In una piccola città americana è da metà 1800 che è in corso la rivalità fra due famiglie. Questa, senza senso, continua ad essere tramandata di padre in figlio, ma il motivo della disputa è ovviamente ignota.

La legge dellospitalità, in originale Our Hospitality, è il secondo lungometraggio autoprodotto e diretto da Buster Keaton insieme a John G. Blystone. Film che vede una delle sequenze più note della filmografia di Buster Keaton, ovvero quella della cascata, un incredibile esercizio acrobatico che vede l’attore aggrappato ad un tronco, non molto stabile, al quale è oltretutto legato con una corda dalla quale non riesce a liberarsi. Il precipizio è alto e sicuramente mortale, eppure lui riesce non solo a liberare sé stesso, ma anche a salvare l’amata fanciulla. Come scrive Kevin Brownlow, Keaton definiva queste acrobazie “gag impossibili” e Our Hospitality fu l’ultimo film in cui le utilizzò.

La trama è liberamente ispirata alla faida tra gli Hatfield e i McCoy che, come scrive Cecilia Cenciarelli,  “tra gli anni Sessanta e i primi Novanta dell’Ottocento coinvolse due famiglie nell’area compresa tra la Virginia Occidentale e il Kentucky, lungo le rive del Tug Fork, affluente del Big Sandy River”.

Keaton è il giovane Willie McKay arcinemico della famiglia Canfield, a causa della doppia uccisione all’inizio del film in cui muoiono il padre del protagonista e il fratello del Signor Canfield. Il neonato Willie - interpretato da Jimmy Keaton, ma nel film accreditato come Buster Keaton jr. - era stato portato a New York dalla zia materna che l’ha cresciuto totalmente ignaro della faida famigliare. Vent’anni dopo viene richiamato nel paese natale per prendere possesso dell’eredità di suo padre.

Inizia così il viaggio in treno, una delle parti migliori del film, con un mezzo interamente ricostruito in studio. La locomotiva si stacca dalle carrozze, perde i binari, saltella riempie di fuliggine i suoi passeggeri e incontra bizzarri personaggi che lanciano sassi per ricevere indietro della legna, ottimo bottino con cui scappare via. Cecilia Cenciarelli scrive che Keaton decise di trasporre questa storia perché è, in qualche modo, legata alla sua passione per le locomotive.

In Our Hospitality, rispetto a The General, serviva “un locomotore a vapore antico e lentissimo, che avanzasse con moto precario nella bellezza arcadica e nostalgica del paesaggio americano. Costruita in Inghilterra nel 1829, la Rocket – una delle prime locomotive mai esistite – era il mezzo di trasporto ideale per il suo personaggio e fu meticolosamente riprodotta per il film”.

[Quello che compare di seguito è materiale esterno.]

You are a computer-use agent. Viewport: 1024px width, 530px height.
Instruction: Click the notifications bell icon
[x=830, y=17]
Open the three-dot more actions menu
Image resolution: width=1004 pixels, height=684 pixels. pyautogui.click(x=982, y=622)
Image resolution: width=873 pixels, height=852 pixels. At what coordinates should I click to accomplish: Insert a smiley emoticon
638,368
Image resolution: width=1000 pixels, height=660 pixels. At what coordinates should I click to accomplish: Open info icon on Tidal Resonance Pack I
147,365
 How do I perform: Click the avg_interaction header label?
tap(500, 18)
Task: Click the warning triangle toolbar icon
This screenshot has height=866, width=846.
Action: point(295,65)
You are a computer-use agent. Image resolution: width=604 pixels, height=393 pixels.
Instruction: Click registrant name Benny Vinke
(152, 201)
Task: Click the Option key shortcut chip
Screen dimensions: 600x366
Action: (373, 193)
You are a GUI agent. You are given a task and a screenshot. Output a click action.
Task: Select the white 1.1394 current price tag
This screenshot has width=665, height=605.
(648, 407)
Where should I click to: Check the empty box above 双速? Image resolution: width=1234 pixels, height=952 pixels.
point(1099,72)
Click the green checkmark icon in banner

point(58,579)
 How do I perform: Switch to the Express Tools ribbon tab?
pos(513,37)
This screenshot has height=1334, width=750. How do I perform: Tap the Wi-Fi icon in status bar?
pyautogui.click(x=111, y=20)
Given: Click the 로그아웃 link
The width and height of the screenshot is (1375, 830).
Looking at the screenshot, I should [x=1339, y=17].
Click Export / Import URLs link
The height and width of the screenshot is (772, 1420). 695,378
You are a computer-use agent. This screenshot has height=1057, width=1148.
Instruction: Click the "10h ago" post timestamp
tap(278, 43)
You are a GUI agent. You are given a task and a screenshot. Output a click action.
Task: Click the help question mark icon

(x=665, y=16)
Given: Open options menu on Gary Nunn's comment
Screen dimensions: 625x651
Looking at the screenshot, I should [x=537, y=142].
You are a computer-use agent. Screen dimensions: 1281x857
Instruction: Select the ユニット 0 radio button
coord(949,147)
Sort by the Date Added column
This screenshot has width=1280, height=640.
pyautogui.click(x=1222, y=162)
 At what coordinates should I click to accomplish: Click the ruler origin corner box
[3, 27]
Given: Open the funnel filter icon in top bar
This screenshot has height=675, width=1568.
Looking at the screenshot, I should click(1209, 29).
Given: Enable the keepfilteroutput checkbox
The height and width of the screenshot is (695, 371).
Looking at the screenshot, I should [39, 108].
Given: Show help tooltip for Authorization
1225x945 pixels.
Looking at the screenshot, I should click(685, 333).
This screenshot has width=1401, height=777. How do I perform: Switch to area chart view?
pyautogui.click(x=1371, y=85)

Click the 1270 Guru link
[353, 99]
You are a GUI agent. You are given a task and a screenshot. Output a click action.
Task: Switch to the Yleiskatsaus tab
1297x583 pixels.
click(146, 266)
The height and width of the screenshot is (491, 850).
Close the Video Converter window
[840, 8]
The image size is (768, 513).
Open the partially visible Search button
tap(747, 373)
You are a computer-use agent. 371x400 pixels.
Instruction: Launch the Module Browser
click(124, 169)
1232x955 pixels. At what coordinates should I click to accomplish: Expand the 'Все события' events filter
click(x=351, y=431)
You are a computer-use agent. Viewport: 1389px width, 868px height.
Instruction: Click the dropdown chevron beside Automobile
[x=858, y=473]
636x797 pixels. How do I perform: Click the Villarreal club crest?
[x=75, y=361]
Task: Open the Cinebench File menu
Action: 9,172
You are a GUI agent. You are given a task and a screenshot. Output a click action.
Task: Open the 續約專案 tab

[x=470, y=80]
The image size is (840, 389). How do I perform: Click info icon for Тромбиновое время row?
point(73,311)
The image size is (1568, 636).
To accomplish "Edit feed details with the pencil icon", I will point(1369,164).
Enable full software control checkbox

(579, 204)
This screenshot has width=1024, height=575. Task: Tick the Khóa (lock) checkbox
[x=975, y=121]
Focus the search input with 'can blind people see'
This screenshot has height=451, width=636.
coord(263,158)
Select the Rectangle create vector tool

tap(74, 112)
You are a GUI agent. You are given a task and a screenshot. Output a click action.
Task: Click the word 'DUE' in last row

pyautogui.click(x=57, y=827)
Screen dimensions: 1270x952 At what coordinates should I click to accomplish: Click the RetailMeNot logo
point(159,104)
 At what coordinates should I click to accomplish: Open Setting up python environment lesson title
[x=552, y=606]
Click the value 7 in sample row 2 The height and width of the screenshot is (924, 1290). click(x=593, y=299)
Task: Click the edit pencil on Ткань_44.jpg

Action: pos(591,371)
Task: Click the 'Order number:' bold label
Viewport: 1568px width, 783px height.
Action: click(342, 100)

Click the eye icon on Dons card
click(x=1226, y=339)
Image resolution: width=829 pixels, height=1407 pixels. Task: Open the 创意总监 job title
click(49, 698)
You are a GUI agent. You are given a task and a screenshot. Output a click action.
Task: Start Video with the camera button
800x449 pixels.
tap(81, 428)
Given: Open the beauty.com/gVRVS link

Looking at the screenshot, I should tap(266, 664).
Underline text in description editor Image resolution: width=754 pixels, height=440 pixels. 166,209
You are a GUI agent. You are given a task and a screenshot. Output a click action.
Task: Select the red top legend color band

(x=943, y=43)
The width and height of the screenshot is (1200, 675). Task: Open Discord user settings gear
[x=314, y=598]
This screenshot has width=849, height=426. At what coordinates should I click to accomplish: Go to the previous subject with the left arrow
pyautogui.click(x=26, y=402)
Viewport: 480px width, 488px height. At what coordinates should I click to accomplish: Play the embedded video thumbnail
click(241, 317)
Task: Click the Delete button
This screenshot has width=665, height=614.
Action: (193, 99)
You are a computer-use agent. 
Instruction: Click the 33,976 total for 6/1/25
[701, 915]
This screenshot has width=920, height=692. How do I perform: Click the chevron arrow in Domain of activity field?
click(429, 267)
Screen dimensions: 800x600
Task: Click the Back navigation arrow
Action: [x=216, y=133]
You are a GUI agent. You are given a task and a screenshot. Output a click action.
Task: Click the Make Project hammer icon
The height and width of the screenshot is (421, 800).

I passeggeri del treno arrivano stremati a destinazione, ma nonostante questo il folle viaggio ha permesso a Willie e alla giovane Virginia Canfield (Natalie Talmadge Keaton) di conoscersi e provare simpatia l’uno per l’altro. Mentre Willie è in cerca della proprietà paterna incontra nuovamente Virginia che lo inviterà ad una cena in famiglia. Peccato che per lui sia una specie di condanna a morte e a salvarlo c’è solo la legge dell’ospitalità, ovvero il padre di Virginia e i suoi due fratelli non possono ucciderlo finché è ospite in casa loro.

A quel punto inizia la seconda parte di  Our Hospitality tutta fondata sull’inseguimento e la caccia al buffo uomo che, giocando d’astuzia, inganna i suoi aguzzini, conquista la ragazza e, sfruttando i grandi spazi aperti, dà sfogo a eccezionali scene acrobatiche. Keaton qui è incredibile e si conferma come comico caratterizzato da ricercatezza estremamente accurata. Our Hospitality è un film vivace e appassionate che non fonda più la sua comicità solo su gag puramente slapstick. La pacatezza di Keaton spicca all’interno del caos iper-dinamico che contribuisce a creare, rendendo questa pellicola un ottimo intermezzo di carriera.